Respecto al bienestar animal en perros

Por Alfonso Sánchez Docente Facultad de Medicina Veterinaria y Agronomía

En la posmodernidad, cambios en las costumbres sociales han generado modificaciones sustanciales en la relación de los humanos con los perros, los que de animales de trabajo se trasformaron paulatinamente en una especie de valor afectivo, apreciada básicamente por el placer y diversión que constituye su compañía.

Paradojalmente, los cambios en la valorización y funciones que cumplen los perros, no han sido necesariamente acompañados con mejoramiento en las condiciones de mantención y resguardo de su bienestar y salud, persistiendo un importante debate y un caudal de declaraciones en relación con la relevancia del bienestar animal en especies de interés afectivo y de cómo generar las condiciones para concretarlo.

Resulta importante destacar que las definiciones de bienestar animal surgen por la necesidad ética de normar el trato o el cuidado de los animales de interés productivo, indicándose que el bienestar animal designa el modo en un animal afronta las condiciones de su entorno. Se señala que un animal está en buenas condiciones de bienestar si está sano, cómodo, bien alimentado, en seguridad, puede expresar formas innatas de comportamiento y si no padece sensaciones desagradables de dolor, miedo o desasosiego, siendo el paradigma del bienestar animal el principio de las “cinco libertades”.

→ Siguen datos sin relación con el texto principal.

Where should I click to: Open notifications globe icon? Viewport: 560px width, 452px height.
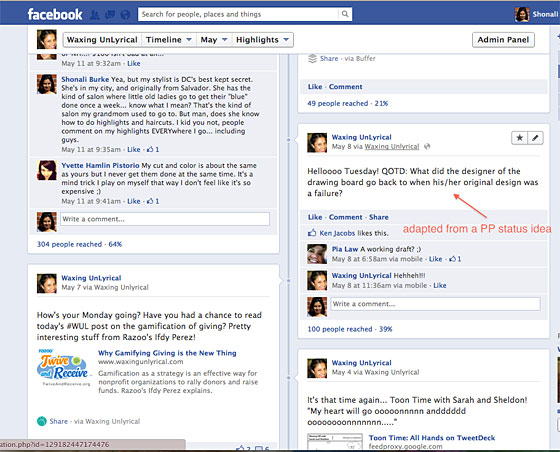point(125,15)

Cabe destacar que la historia del ser humano pone de manifiesto que la manera en que se trata a los animales, responde a la concepción que tiene de sí mismo y de los seres vivos que lo rodean, lo que puede ir desde la convicción de la superioridad del hombre sobre los animales, hasta la idea de igualdad entre unos y otros. Las tendencias actuales que influyen en el tema del bienestar de los animales de compañía son: las concepciones filosóficas contemporáneas acerca del mundo animal; las distintas funciones especializadas que cumplen los animales de compañía en las sociedades modernas; los nuevos resultados de las neurociencias aplicadas a los animales; los estudios sobre la interacción entre el ser humano y los animales, y la relativamente nueva disciplina llamada etología de los animales de compañía.

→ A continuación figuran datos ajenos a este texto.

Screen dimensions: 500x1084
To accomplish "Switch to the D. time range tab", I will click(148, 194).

Además, cabe consignar que cada vez más los conceptos de «salud» y «bienestar», ya se apliquen al hombre o a los animales, vienen asociados. Ahora bien: ¿son por ello indisociables, o incluso sinónimos? La reciente evolución del saber científico, empero, obliga a reconsiderar al alza la complejidad mental del animal y a reconocer en él la capacidad de sentir emociones, experimentar necesidades y acceder a un cierto grado de conciencia. La ciencia del bienestar animal tiene justamente por objetivo estudiar los estados psíquicos de los animales, así como sus mecanismos de adaptación a las condiciones que impone la domesticación. En espera de una aplicación global del concepto de «salud», que integre especialmente la salud mental, tanto en animales como en personas, la noción de «bienestar» seguirá siendo un elemento importante que añadir a las consideraciones sanitarias clásicas. De modo más general, esta asociación permite alimentar una reflexión ética sobre el uso del animal por el hombre, y por consiguiente adaptar mejor las decisiones que como sociedad tomamos en la materia.